- **EXERCISE AIM**
Tally the lines of the entries that contain the word "chart", treating uppercase and lowercase as distinct, and give only the resulting number.

- **A block of data**
+ + + + +
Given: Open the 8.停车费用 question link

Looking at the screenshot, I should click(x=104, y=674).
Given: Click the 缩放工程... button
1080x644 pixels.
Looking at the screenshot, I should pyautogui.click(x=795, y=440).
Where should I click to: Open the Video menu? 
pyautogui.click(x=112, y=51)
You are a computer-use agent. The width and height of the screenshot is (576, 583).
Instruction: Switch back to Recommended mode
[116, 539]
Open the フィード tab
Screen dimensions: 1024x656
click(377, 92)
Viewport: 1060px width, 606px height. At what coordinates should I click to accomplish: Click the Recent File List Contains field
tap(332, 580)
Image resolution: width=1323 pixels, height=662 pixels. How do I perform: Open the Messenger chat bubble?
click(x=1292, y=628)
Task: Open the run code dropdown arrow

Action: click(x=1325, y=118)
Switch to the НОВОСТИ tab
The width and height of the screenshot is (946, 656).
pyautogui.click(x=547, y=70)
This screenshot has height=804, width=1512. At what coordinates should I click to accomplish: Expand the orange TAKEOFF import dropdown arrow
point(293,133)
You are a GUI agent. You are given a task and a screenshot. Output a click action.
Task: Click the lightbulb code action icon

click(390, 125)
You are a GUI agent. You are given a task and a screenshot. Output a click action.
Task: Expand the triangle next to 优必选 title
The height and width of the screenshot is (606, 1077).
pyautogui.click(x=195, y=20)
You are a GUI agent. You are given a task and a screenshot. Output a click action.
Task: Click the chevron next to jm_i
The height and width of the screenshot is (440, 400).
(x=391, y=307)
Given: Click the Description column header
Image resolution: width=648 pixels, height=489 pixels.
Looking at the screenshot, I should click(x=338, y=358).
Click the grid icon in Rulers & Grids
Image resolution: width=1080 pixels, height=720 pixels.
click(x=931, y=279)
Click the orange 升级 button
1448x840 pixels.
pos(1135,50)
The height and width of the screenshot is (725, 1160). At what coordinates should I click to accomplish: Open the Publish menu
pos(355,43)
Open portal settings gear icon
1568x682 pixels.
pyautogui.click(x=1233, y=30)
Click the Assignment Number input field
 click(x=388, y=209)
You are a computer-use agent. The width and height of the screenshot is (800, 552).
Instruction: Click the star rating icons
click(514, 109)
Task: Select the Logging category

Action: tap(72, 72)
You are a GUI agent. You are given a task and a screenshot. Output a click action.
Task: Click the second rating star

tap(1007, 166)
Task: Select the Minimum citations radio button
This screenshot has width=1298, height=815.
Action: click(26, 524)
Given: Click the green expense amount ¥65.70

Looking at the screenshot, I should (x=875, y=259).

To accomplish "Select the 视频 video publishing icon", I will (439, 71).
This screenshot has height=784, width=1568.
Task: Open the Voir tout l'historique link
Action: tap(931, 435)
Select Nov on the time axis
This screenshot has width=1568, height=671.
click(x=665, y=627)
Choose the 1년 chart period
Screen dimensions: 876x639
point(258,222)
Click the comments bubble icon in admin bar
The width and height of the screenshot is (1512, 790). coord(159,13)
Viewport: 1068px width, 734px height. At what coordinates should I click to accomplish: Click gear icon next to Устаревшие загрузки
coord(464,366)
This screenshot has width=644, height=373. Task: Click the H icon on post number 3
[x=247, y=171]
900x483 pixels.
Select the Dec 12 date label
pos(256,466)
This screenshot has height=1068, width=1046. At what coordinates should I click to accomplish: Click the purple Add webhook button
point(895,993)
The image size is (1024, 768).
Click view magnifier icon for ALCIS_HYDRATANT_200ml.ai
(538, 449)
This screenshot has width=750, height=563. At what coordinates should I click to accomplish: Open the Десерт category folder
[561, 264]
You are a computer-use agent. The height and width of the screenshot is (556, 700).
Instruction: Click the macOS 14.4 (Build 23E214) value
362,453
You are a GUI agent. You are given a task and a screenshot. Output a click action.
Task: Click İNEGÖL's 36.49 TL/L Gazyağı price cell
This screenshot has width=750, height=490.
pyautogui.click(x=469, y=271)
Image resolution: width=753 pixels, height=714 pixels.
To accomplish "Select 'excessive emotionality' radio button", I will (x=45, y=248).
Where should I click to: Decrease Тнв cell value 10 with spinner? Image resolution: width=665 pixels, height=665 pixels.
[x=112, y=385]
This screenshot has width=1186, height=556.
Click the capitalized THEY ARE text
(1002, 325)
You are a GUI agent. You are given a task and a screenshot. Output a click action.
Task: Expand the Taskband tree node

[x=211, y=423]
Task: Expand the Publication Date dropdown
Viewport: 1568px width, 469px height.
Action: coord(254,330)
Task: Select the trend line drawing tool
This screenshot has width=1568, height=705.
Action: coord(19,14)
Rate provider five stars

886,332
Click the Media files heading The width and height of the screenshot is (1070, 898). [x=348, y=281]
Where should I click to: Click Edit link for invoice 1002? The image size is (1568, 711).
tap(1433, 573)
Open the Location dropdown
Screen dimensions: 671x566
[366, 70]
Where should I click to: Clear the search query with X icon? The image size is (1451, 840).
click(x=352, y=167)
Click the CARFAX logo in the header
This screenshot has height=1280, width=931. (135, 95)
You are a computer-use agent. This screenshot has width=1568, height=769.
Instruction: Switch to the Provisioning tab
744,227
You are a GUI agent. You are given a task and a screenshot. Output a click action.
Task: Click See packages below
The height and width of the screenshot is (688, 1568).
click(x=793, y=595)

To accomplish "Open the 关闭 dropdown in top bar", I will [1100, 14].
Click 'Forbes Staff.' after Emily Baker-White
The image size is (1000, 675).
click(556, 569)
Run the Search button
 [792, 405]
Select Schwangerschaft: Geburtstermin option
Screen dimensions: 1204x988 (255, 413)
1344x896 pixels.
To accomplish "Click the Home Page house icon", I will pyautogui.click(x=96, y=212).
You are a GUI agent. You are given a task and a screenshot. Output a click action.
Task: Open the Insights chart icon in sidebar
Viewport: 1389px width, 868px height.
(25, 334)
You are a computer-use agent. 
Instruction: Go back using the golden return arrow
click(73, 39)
+ + + + +
- **EXERCISE SOLUTION**
2